Da braucht ein Verstärker schon ein gerüttelt Maß an Puste, um einerseits das Tieftonfundament sauber durchzuhalten und andererseits zugleich all die Feinheiten, die es in den anderen Tonlagen so gibt, sauber zu zeichnen. Dem Aura Note gelingt dies mühelos. Viel Spaß hatten wir zwei (der Note und ich) auch mit Interpols Album Our Love To Admire. Mein Lieblingssong ist „Pace Is The Trick“, der sich stufenweise steigert und erst nach der ersten Mi-nute beim Einsetzen der Rhythmusgitarre so richtig losrockt. Der Aura Note ist dynamisch schwer auf Zack und schleudert die wuchtigen Bassdrums und Standtoms ohne jeden Zeitverzug in die Wohnstube – zugleich zeichnet er aber die Fingerpickings der Melodielinien farbenfroh und detailreich und lässt die Rhythmusgitarre krachen. Klasse. Im Kontrast zu meiner Referenzanlage, u. a. bestehend aus der Endstufe Abacus Ampollo, dem B.M.C. PureDac und dem Audiolab-Dreher 8200CDQ (Gesamtpreis ziemlich genau das Doppelte des Aura Note Version 2) gibt’s eigentlich erschreckend wenig substanzielle Klangunterschiede. Hinsichtlich der Dynamik und der „Power über alles“ würde ich ein glattes Unentschieden vergeben. Tonal sind beide Varianten sehr ähnlich, nämlich klar durchzeichnend, ohne sich an den Frequenzgangenden in dieser oder jener Form auffällig zu zeigen. Einzig und allein in der Sortiertheit der stereofonen Bühne gefällt mir mein Referenz-Setup besser; ich mag’s gerne glasklar, ja hyperrealistisch strukturiert – beim Aura Note gerät das im Vergleich etwas unpräziser. Der Unterschied fällt beim klassischen Redbook-Standard weniger auf, kann aber bei hochauflösenden Files durchaus blindtestfähig nachvollzogen werden.

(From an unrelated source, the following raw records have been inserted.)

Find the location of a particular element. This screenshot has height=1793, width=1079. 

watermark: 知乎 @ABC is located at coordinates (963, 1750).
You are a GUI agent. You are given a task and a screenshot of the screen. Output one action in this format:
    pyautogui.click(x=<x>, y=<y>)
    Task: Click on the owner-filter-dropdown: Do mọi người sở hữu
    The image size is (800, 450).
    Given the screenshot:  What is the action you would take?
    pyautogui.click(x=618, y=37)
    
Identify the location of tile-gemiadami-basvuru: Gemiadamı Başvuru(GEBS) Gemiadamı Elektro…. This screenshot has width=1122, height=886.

Schön ist, dass die Hochpegeleingänge durchaus noch Luft nach oben bieten. Wer einen exzellenten CD-Spieler hat, der kann dem Aura Note durchaus noch den einen oder anderen Höhenflug gegenüber dem eingebauten Laufwerk bereiten – was dafür spricht, dass die Verstärkerelektronik „taugt“. Auch die Wandler haben mir sehr gut gefallen: Per Notebook zugespieltes HighRes-Material klang ungemein knackig, detailreich, gut.
Nach ausgiebigen Hörsessions mit dem Aura Note war wieder einmal der Beweis für „abnehmenden Grenznutzen“ erbracht. Dass es ein Gerät gibt, das man unter den Arm klemmen kann und das trotzdem meiner Referenzanlage gefährlich nahe kommt – und das alles auch noch zum halben Preis – alle Wetter! Hinzu kommt das wirklich außergewöhnlich stimmige Designkonzept. Verstehen Sie jetzt das mit dem Befreiungsschlag?